### [TASK DETAILS]
Your answer should consist of the lines in the data below that contain "computer".

[Collected data entries]

....

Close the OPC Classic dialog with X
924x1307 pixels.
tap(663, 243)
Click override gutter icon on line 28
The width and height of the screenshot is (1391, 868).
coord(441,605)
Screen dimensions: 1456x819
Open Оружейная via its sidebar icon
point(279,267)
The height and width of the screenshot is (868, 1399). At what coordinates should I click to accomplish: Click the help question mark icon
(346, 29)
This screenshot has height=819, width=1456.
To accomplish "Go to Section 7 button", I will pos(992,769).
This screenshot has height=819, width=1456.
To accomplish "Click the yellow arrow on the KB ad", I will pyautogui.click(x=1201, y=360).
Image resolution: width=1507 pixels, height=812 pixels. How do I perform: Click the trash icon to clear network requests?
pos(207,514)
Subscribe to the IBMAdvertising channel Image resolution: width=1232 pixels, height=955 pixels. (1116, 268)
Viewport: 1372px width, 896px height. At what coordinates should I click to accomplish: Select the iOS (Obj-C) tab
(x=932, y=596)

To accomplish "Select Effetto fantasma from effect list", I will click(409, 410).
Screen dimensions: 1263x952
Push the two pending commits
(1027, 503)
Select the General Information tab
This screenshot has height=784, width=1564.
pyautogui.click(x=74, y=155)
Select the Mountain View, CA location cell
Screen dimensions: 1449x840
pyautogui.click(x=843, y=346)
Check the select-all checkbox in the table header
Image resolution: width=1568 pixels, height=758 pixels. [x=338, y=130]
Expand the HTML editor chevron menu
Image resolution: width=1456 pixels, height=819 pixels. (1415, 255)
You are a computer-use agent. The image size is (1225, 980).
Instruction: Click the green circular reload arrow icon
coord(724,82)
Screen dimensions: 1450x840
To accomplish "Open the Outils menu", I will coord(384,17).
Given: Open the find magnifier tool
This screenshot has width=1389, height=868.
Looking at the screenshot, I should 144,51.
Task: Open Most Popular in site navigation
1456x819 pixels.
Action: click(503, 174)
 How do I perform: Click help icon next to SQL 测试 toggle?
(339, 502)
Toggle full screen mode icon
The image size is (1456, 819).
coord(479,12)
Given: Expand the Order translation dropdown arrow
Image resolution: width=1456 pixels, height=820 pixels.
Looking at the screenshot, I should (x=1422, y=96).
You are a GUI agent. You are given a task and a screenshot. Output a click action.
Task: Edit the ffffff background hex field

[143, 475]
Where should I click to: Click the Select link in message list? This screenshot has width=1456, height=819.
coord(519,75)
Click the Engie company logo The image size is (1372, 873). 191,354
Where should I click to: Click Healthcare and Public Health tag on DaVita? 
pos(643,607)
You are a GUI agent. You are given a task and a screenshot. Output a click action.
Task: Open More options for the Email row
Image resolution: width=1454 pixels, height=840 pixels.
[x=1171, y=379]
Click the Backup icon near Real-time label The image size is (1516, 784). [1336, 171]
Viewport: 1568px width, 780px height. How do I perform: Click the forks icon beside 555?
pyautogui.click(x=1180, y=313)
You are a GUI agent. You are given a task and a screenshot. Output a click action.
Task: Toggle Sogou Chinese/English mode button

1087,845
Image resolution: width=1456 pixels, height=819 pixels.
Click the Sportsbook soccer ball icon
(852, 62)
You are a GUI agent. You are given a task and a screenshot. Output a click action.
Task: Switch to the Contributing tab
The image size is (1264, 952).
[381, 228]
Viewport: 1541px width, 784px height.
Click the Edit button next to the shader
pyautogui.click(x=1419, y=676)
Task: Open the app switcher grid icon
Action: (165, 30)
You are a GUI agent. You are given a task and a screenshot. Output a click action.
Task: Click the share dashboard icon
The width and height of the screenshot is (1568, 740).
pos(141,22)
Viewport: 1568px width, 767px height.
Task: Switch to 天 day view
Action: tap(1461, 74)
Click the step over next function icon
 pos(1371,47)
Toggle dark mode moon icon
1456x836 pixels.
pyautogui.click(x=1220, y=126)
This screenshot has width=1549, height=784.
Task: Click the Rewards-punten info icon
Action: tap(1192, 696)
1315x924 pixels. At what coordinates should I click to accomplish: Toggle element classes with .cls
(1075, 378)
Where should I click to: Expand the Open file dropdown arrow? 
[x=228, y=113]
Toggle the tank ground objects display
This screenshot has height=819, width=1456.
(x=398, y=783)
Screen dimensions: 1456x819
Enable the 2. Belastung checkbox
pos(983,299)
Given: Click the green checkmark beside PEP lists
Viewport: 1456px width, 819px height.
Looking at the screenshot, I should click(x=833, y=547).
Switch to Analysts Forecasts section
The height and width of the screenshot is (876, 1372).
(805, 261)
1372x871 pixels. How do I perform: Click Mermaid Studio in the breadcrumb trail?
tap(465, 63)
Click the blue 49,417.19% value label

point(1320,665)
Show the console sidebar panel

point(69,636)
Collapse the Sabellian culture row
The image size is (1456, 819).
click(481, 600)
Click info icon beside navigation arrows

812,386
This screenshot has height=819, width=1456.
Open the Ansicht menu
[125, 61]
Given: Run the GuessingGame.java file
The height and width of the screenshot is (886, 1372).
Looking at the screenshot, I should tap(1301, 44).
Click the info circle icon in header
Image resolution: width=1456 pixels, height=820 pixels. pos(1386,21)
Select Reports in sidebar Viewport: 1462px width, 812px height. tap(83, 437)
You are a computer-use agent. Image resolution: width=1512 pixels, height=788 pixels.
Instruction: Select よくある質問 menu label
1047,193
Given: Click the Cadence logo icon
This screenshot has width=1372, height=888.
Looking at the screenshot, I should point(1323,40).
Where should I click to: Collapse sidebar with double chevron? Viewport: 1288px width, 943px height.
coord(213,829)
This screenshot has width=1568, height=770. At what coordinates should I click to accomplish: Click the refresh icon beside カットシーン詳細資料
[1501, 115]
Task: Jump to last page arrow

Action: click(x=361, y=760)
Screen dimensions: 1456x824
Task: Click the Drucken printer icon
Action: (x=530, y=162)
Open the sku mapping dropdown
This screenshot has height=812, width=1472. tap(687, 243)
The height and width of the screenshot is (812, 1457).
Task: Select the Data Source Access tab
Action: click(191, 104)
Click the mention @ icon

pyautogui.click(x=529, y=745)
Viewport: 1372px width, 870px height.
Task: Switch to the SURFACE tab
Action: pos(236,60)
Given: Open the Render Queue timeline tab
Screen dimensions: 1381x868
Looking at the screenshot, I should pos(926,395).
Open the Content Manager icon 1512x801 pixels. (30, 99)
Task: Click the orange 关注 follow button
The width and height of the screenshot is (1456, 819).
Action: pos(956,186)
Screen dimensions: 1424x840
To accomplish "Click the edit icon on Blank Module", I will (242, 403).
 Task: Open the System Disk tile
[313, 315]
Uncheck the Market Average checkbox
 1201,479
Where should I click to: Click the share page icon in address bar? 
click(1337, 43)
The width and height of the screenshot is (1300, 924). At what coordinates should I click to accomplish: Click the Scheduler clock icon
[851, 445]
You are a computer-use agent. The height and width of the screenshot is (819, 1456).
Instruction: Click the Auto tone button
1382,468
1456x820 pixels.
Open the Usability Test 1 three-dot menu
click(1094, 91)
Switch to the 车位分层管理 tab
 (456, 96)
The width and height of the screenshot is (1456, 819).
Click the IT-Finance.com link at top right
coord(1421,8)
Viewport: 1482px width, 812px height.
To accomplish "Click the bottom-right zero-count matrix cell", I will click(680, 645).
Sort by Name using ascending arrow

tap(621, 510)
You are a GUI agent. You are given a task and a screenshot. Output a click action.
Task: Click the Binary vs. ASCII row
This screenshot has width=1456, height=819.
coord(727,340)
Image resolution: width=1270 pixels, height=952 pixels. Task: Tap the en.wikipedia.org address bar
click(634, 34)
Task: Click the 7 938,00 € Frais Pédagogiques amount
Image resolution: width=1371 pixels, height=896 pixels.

....

### [SOLUTION FOR THIS TASK]
You are a computer-use agent. The image size is (1225, 980).
You are a computer-use agent. Image resolution: width=1512 pixels, height=788 pixels.
You are a computer-use agent. The height and width of the screenshot is (819, 1456).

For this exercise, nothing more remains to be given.